Oh. And it's Longs as keys... that's interesting. CBOR being different from JSON, Smile etc in allowing native non-String keys (which is a royal PITA to support but I digress :) ).

cowtowncoder commented 3 years ago

I can reproduce this, and looks like this might actually be on generator side (... which is unfortunate). But definitely an edge condition like you say, near by values do not get truncated to ints (leading to first corrupted value, and then mismatch).

cowtowncoder commented 3 years ago

Ok it was two-part problem, actually. Partially there was incomplete fix wrt #30 for long-key case; partly missing handling on generator side.

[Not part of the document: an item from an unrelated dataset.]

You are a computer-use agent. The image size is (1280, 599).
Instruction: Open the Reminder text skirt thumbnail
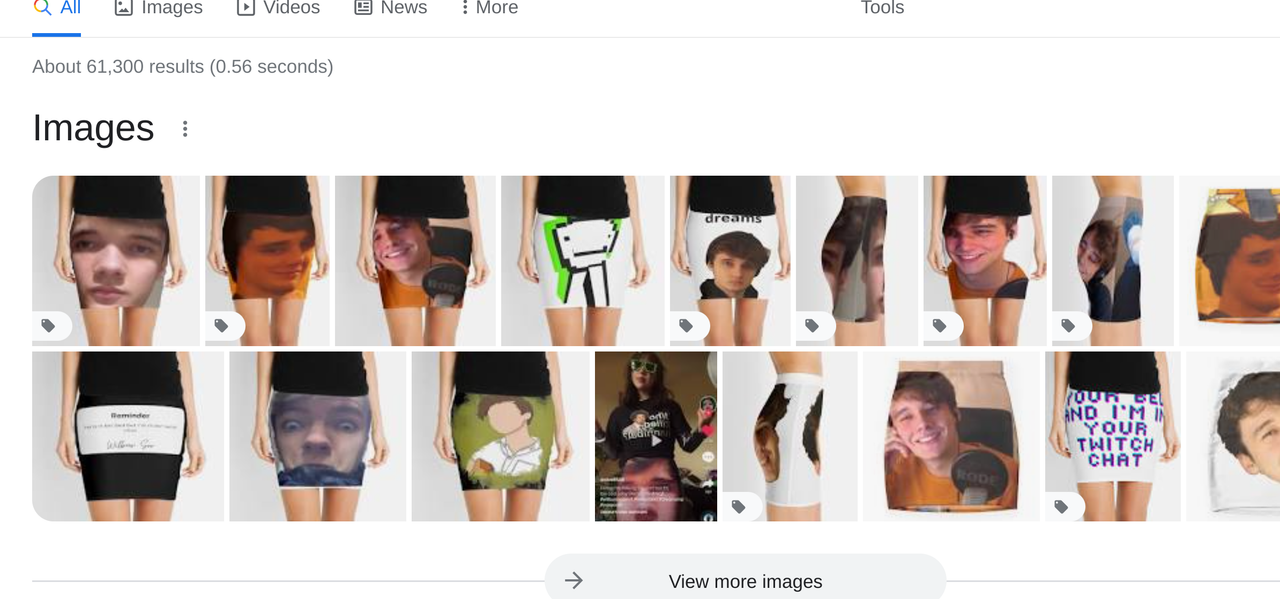(128, 436)
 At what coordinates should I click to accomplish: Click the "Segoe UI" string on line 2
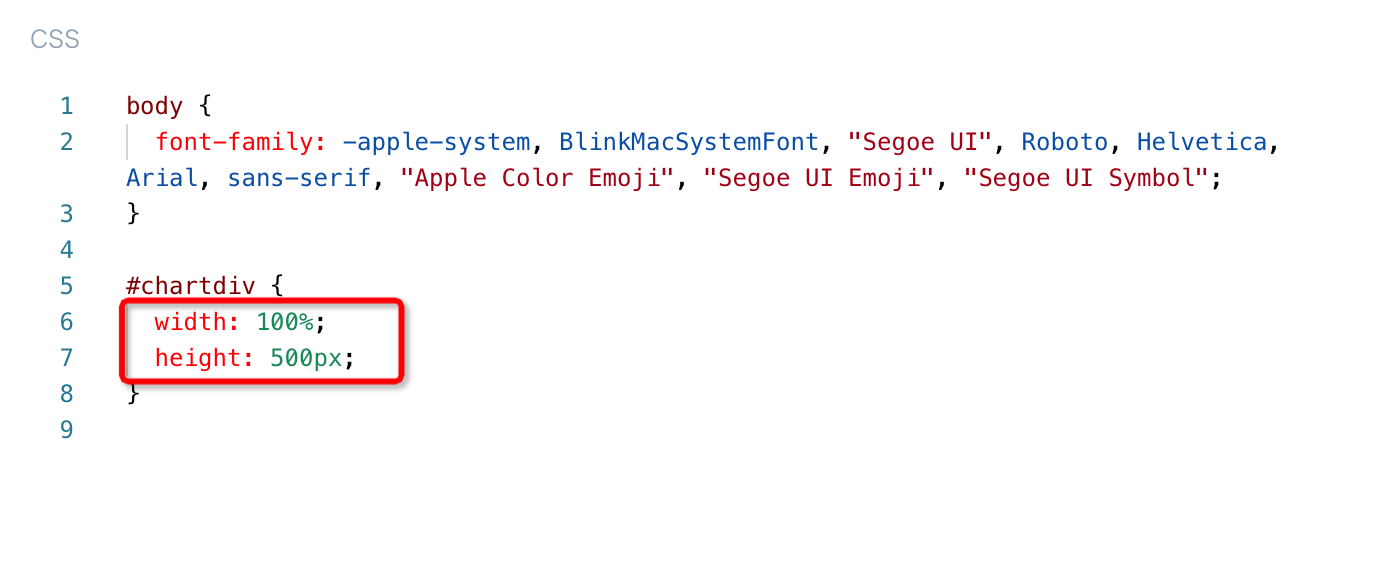921,142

Fixed for upcoming 2.12.3, but backported in 2.11 branch too: just not sure if and how to release; so far was hoping to avoid releasing anything more from 2.11, but this bug might qualify. That should probably be a micro-patch but that gets bit trickier with multi-project repos.

But first it'd be great if you could validate/verify the fix. I did push

of jackson-dataformat-cbor. Or you could build from 2.11 or 2.12 branch locally.

It'd be great to make sure this covers all cases: I did find couple of other ones beyond 2 values listed and think handling is fixed but better safe than sorry.

Quantum64 commented 3 years ago

I can confirm that we are no longer observing any issues on 2.12.3-SNAPSHOT. Thanks for the quick fix!

cowtowncoder commented 3 years ago

@Quantum64 thank you! I hope to release 2.12.3 within next 2 weeks, depending on whether other issues are found in near future.